Nickie, it works great, doesn't it? I got so sick of weeding. I'll do a lot of work on the topside to avoid heavy labor all season long. 

BTW, Echoes... the fruit flies revealed themselves to be the dedicated lushes I suspected them to be. After the Chardonnay was gone, they went and drowned themselves in the Huxelrebe overnight. Not so picky when the good stuff is gone.  Hah!!


----------



## lonelytree (Feb 28, 2008)

My radishes never bulb, great looking tops but no bulbs.

I like them with Western Dressing.


----------



## NickieL (Jun 15, 2007)

lonelytree said:


> My radishes never bulb, great looking tops but no bulbs.
> 
> I like them with Western Dressing.



Too rich of soil then. Plant them after heavy feeders like corn. Don't manure the ground where you plan on radishes. Nitrogen promotes leaves, not roots.


Sent from my iPhone using Homesteading Today


----------



## sustainabilly (Jun 20, 2012)

lonelytree said:


> My radishes never bulb, great looking tops but no bulbs.
> 
> I like them with Western Dressing.


I have that kind of luck with radishes and onions too. It's the heavy clay soil. But amending a 2600 sq ft garden is too expensive. So I'm doing no-till with my 3 smaller plots and planting green mulch in the big one.


----------



## SimplerTimez (Jan 20, 2008)

sustainabilly said:


> I have that kind of luck with radishes and onions too. It's the heavy clay soil. But amending a 2600 sq ft garden is too expensive. So I'm doing no-till with my 3 smaller plots and planting green mulch in the big one.
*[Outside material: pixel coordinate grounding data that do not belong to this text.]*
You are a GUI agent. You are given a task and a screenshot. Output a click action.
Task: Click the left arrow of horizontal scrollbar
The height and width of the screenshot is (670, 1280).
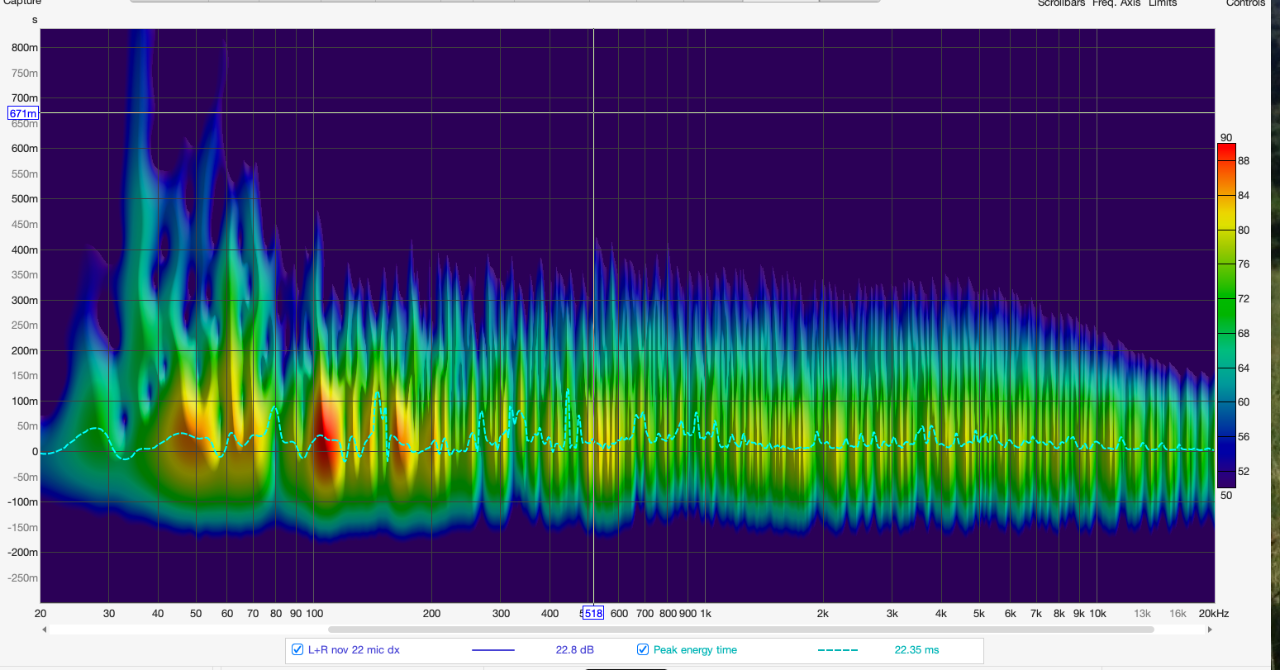click(x=44, y=630)
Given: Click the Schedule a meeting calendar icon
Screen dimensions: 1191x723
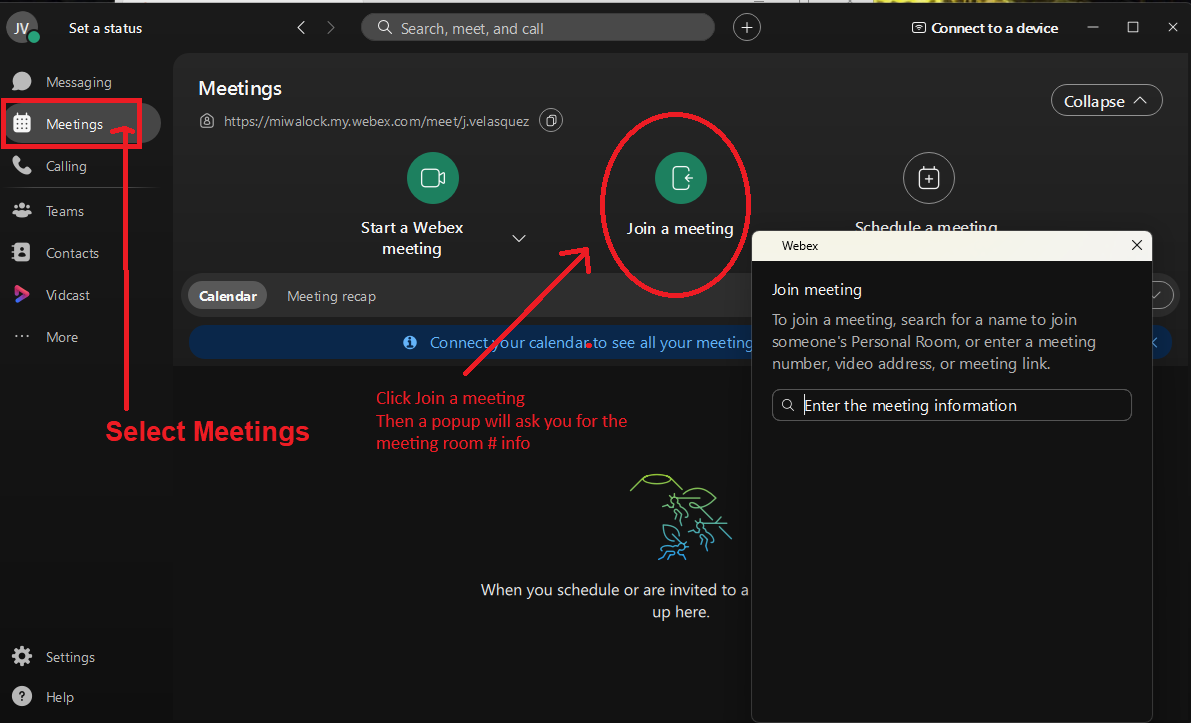Looking at the screenshot, I should coord(928,178).
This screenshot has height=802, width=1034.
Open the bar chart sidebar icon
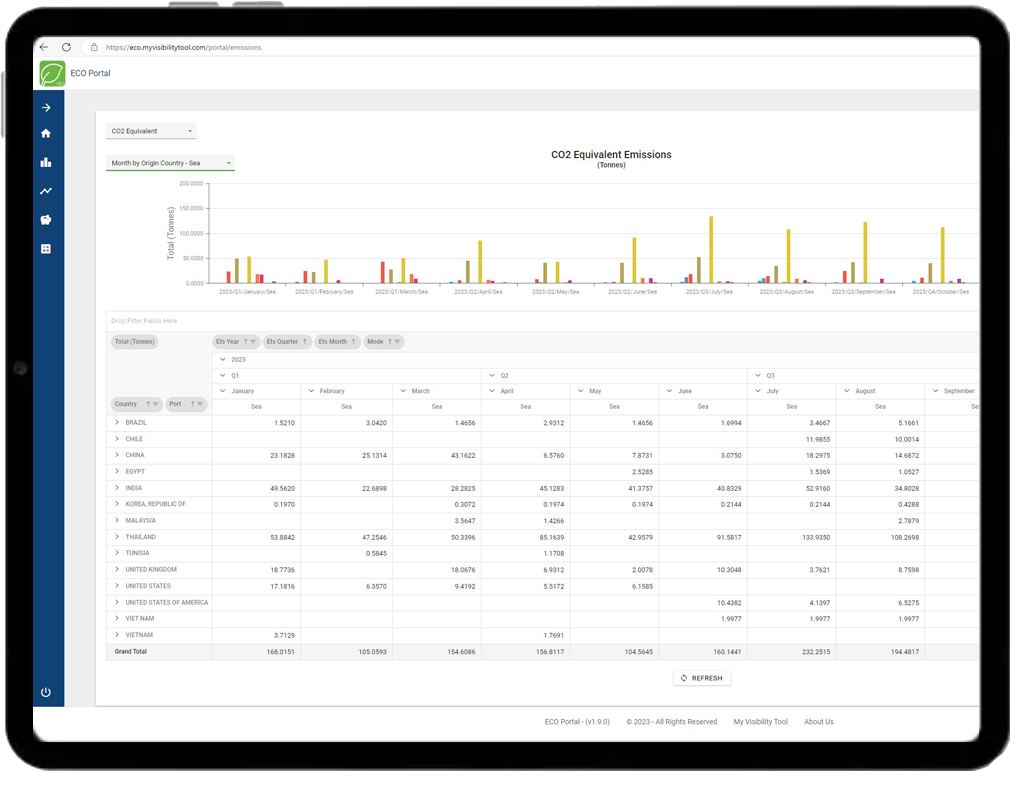click(x=46, y=162)
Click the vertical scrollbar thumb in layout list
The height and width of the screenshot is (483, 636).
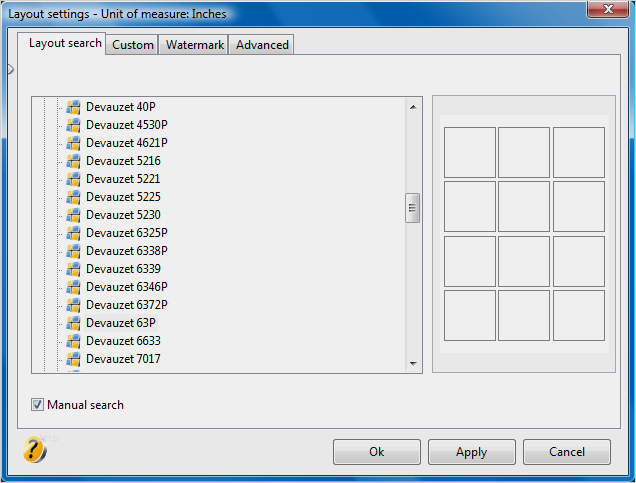(412, 208)
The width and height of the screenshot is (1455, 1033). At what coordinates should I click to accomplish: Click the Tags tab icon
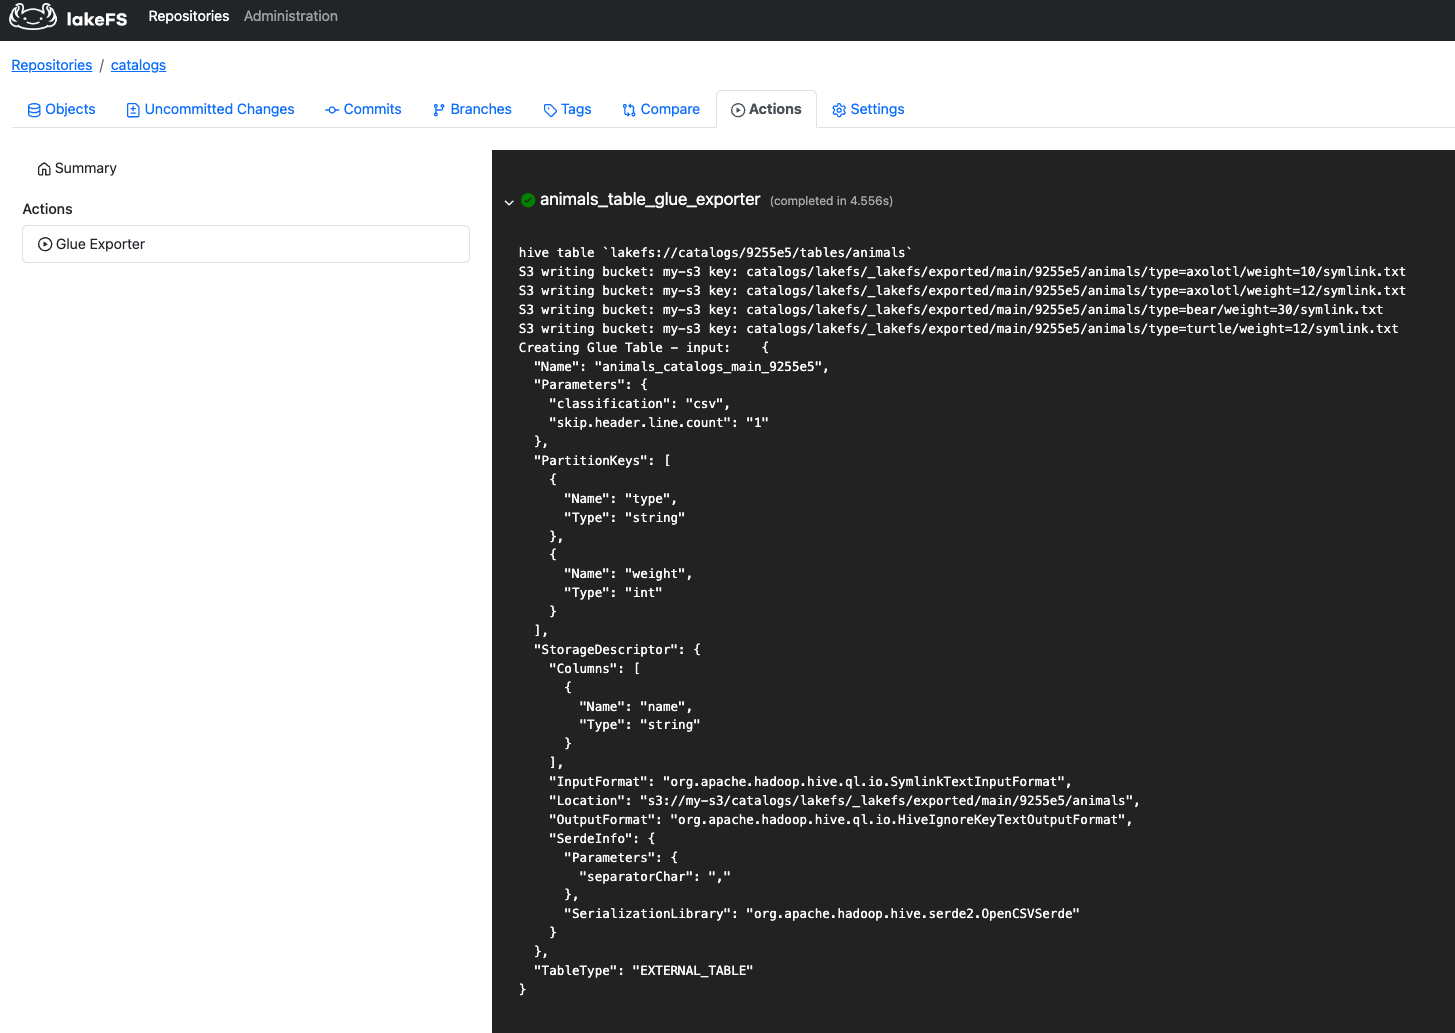point(550,108)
Has pangs of jealousy over 2,600 feet of garden space. (pout)

One DAY!

~ST


----------



## lonelytree (Feb 28, 2008)

NickieL said:


> Too rich of soil then. Plant them after heavy feeders like corn. Don't manure the ground where you plan on radishes. Nitrogen promotes leaves, not roots.
> 
> 
> Sent from my iPhone using Homesteading Today


I used fresh potting soil....... doop!

We used to grow them in very sandy soil in CO and they always did fine. It isn't easy to find soil in AK that isn't pretty rich.


----------



## sustainabilly (Jun 20, 2012)

SimplerTimez said:


> Has pangs of jealousy over 2,600 feet of garden space. (pout)
> 
> One DAY!
> 
> ~ST


It's alot, but also alot of weeds, flea beetles, aphids, cornworms, white grubs, squashbugs, rabbits, deer... you get the idea. One helper works and the other grumbles so I keep looking for lower maint. ideas.


----------



## SimplerTimez (Jan 20, 2008)

I remember squash bugs, and squashing them by hand. And tomato hornworms, weeds.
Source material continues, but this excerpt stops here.